Anversa’s case shows how a dramatic claim of scientific discovery can gain credibility and attract grants, private investment and backing even from world-class medical institutions despite evidence that the underlying research is flawed or faked. Even after core work is discredited, millions may continue to be spent on a questionable hypothesis, distorting the overall direction of scientific inquiry, specialists in research malfeasance say.

It's important to recognize many of the issues I raise in this post are not exclusive to psychology or the social sciences. Since the incentives in all of academia are the same, many fields suffer from a surprising amount of outright fake and fraudulent studies. For some particularly depressing glimpses of fraud in biomedical research, the brave reader may pick from the following posts: Dana-Farberications at Harvard UniversityMemorial Sloan Kettering Paper Mill, and Fulda & Debatin: Reproducibility of Results in Medical and Biomedical Research. For mental health reasons, I advise not reading all of these articles in one sitting, especially not right after finishing this one.

Not Salvageable

I don’t think that academic psychology can be salvaged. Some of this critique has been around and ignored for at least 70 years. Even in cases where an effect has been widely discredited, it continues to be cited. For example, Kahneman mentions in his new book Noise that “If judges are hungry, they are tougher” referencing the famous study by Danziger et al. that presumably showed how susceptible judges are to hunger. The effect is fake: Dazinger and his colleagues simply overlooked the non-random scheduling of parole hearings.
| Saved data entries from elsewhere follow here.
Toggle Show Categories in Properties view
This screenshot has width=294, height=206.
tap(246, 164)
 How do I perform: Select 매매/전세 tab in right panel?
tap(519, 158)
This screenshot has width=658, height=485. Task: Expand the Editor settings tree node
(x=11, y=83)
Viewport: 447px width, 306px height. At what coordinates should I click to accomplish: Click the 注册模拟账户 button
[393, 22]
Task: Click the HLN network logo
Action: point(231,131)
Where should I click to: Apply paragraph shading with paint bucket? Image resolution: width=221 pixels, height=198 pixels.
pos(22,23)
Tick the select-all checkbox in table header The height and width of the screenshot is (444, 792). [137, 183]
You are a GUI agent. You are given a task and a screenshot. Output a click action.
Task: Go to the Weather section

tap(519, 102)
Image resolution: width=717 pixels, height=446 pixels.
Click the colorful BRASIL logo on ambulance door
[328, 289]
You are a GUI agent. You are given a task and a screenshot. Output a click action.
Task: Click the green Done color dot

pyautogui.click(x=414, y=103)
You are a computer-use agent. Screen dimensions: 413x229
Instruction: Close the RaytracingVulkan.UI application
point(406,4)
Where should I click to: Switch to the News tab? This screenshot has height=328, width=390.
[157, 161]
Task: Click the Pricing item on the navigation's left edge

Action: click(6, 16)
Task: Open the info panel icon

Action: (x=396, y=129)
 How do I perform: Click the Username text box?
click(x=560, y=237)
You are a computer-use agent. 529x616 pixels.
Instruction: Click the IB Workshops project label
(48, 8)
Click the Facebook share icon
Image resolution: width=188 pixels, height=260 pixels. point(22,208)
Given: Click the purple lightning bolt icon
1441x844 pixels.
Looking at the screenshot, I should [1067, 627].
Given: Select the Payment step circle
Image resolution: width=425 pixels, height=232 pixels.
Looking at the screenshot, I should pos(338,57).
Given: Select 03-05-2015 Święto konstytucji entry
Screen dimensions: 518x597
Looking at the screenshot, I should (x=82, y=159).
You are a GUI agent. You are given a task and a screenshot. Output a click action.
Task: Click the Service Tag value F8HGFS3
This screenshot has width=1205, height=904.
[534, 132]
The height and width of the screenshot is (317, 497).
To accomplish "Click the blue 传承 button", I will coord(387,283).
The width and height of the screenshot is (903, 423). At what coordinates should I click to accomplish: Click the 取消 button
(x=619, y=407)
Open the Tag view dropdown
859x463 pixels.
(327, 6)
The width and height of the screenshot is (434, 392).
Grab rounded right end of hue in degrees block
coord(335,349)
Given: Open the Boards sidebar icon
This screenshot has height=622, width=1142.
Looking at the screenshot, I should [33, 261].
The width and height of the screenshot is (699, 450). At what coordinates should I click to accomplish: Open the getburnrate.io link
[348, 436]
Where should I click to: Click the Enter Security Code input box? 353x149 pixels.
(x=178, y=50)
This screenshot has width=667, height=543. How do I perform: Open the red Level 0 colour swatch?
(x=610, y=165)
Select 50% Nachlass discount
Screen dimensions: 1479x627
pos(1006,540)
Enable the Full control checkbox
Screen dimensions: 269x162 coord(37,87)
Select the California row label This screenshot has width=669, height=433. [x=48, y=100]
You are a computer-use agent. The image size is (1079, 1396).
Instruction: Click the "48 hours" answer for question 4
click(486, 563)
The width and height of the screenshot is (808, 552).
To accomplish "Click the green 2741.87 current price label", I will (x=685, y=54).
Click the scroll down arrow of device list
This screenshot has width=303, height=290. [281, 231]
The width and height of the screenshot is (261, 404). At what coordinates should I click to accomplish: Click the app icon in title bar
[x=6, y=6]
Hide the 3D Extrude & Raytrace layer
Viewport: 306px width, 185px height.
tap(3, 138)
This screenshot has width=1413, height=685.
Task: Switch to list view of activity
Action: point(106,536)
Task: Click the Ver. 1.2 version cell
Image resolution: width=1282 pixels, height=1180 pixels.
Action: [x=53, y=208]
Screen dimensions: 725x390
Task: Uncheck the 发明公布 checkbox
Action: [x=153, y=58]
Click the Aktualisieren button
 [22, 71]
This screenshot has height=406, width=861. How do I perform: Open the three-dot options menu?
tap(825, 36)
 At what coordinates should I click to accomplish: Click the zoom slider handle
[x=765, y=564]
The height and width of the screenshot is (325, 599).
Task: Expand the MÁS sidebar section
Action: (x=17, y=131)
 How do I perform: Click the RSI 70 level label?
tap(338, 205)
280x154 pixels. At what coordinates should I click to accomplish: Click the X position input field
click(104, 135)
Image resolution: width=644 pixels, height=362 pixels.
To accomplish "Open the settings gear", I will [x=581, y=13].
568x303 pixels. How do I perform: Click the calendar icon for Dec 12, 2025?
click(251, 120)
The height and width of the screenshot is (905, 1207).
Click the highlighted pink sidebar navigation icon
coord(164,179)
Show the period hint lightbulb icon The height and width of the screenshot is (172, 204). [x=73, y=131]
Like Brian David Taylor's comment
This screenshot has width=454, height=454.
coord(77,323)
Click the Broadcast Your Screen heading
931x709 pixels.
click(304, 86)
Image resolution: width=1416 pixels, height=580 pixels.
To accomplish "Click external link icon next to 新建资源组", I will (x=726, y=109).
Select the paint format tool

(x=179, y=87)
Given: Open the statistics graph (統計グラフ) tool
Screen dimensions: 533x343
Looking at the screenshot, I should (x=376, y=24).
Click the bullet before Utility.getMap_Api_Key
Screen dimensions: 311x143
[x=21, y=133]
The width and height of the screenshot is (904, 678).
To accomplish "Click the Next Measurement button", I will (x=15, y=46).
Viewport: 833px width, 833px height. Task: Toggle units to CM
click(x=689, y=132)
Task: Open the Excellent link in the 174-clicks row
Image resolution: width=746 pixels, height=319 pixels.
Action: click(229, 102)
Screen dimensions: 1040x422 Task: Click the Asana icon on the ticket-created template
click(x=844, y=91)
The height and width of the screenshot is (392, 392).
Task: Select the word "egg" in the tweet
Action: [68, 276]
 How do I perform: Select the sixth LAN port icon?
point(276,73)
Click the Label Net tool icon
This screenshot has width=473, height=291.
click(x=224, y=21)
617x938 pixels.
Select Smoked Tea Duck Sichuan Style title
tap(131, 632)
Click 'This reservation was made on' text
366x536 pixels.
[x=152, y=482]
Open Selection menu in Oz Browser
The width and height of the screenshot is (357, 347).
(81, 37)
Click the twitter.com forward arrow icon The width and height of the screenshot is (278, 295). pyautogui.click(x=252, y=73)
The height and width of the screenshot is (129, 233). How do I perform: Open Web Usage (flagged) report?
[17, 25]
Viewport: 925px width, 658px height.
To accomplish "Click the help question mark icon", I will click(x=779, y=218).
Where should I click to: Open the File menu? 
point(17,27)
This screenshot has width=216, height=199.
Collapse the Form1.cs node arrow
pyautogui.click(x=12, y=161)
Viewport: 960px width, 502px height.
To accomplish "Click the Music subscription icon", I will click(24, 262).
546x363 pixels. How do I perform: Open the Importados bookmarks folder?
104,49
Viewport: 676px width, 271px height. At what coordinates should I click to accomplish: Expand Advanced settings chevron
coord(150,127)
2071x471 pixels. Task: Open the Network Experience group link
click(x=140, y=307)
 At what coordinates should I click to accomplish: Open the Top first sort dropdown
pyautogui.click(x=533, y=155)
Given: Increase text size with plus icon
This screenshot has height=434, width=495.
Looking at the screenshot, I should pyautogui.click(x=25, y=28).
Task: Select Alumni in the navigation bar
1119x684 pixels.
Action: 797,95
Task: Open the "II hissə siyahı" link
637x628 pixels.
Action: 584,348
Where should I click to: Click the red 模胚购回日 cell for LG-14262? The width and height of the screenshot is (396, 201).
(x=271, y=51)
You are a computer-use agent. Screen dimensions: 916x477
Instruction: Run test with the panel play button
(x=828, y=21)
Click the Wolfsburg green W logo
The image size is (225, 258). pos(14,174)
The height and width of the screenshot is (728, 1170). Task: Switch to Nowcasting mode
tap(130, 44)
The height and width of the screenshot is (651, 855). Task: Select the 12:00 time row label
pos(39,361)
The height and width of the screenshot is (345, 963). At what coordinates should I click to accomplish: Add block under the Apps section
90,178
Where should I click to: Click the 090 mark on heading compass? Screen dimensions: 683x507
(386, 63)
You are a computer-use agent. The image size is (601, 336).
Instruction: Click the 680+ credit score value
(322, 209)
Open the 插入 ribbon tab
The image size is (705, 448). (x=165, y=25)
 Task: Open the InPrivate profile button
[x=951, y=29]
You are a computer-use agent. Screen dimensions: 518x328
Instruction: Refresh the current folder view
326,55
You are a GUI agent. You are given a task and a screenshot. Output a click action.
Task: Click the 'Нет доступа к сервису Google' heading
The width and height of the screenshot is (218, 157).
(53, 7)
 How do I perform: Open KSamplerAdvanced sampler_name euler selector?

However, everyone should have rejected the study without any additional analysis by simply looking at the effect size:

Source: Daniel Lakens

The study reported a drastic decline in favorable decisions, from 65% to nearly zero, over a session. This dramatic decline was attributed to the psychological effect of food. As Daniel Lakens correctly observes:

If hunger had an effect on our mental resources of this magnitude, our society would fall into minor chaos every day at 11:45 a.m.

The fact that this work has not only been accepted but is also cited in Kahneman's most recent book, should be enough to settle the question of whether academic psychology can be saved.

(Ego depletion is also fake but researchers whose careers depend on it are still trying to squeeze some blood out of this rock.)

With all of this in mind, it becomes apparent that at least 90% of papers in psychology fall into the category of Cargo Cult Science. Nobody seems to “lean over backwards” to expose flaws in their own paper ever. Instead, they obscure any flaws and attempt to exaggerate the magnitude of their findings as much as possible.

The tiny fraction of psychology research that might hold genuine scientific value goes unnoticed because it doesn't generate sensational headlines conducive to popular science books. (For the record, I’m not convinced that such a fraction exists.) For instance, a friend of mine recently mentioned Neo-Piagetian theories of cognitive development. While I haven’t looked deeply into this area, and it may well have its own shortcomings, it appears to represent a segment of psychology that could, a least in theory, offer valuable scientific explanations. This contrasts starkly with the explanationless accumulation of correlations, biases, and survey data, which contribute nothing to our understanding of human psychology but make up the majority of the famous “research.”

I acknowledge that this paints a rather bleak and disheartening picture of the current academic landscape. Those who have read some of my other posts that touch upon the same subject – The Problem is Not Plagiarism, but Cargo Cult ScienceThe Religion of Science And Its ConsequencesA Skeptical Perspective on Quantum ComputingThe Truth Will Cost You Dearly – know that I attribute the state of academia to the way the system is set up, which limits the possible avenues for improvement considerably. For the time being, growing independent science funding seems like a valuable step. While this won't solve the problem, it is likely part of the solution.